Erstmals erschien dieser Roman im März 2024, den Justin Steinfeld 1955 in England verfasste, sich aber nie um eine Veröffentlichung bemühte. Das Manuskript geriet in Vergessenheit und wurde erst jetzt wiedergefunden. In Zeiten eines Kriegs in Europa und der erneuten Rede von atomarer Bedrohung liest sich Califa bedenklich aktuell und, in der Verbindung aus sozialistischem Realismus und Satire, Science Fiction und alternativer Geschichte, auch überraschend modern. Steinfelds Fazit bestätigt sich: Solange es Nationen und damit Nationalismus gibt, wird es Krieg geben.

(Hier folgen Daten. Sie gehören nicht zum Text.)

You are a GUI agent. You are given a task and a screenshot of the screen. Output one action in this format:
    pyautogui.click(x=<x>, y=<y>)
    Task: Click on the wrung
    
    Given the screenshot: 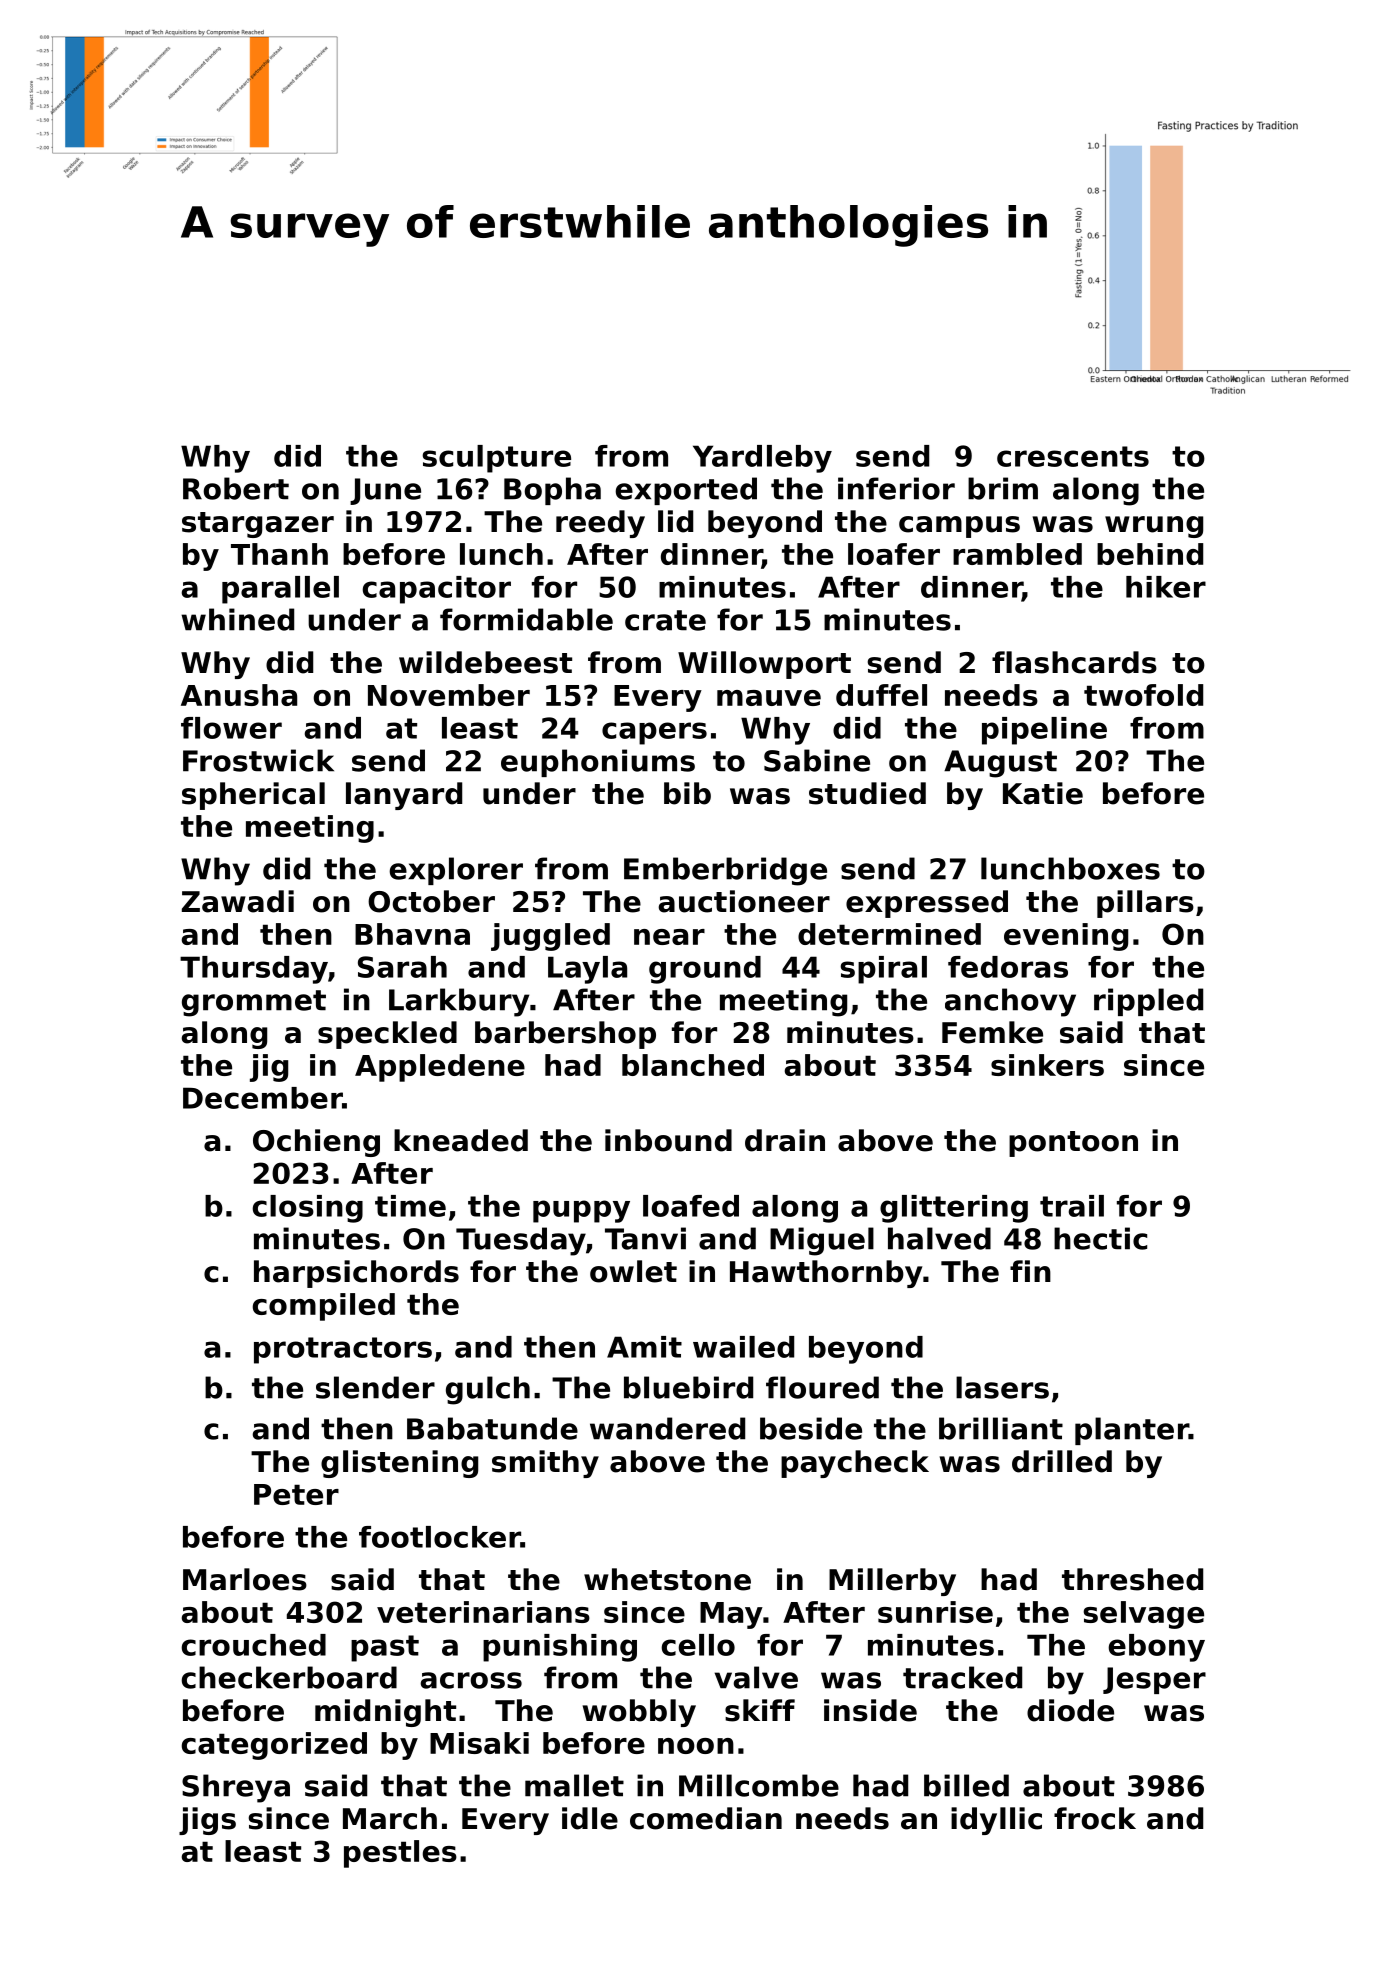 What is the action you would take?
    pyautogui.click(x=1154, y=527)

Alles dreht sich um Califa, oder kurz: CLF. Die Militärführung in Nomandy, auf der anderen Seite des Ozeans, hat Zugriff auf das neue atomwaffenfähige Element – aber was ist mit Cistransatia, dem Gegner im Osten? In der aufgeheizten Stimmung eines geteilten Kontinents, auf dem sich die Weltmächte an den Zonengrenzen des seit dem Krieg besetzten Potatis nahekommen, scheint jede Entscheidung unkalkulierbare Konsequenzen zu haben.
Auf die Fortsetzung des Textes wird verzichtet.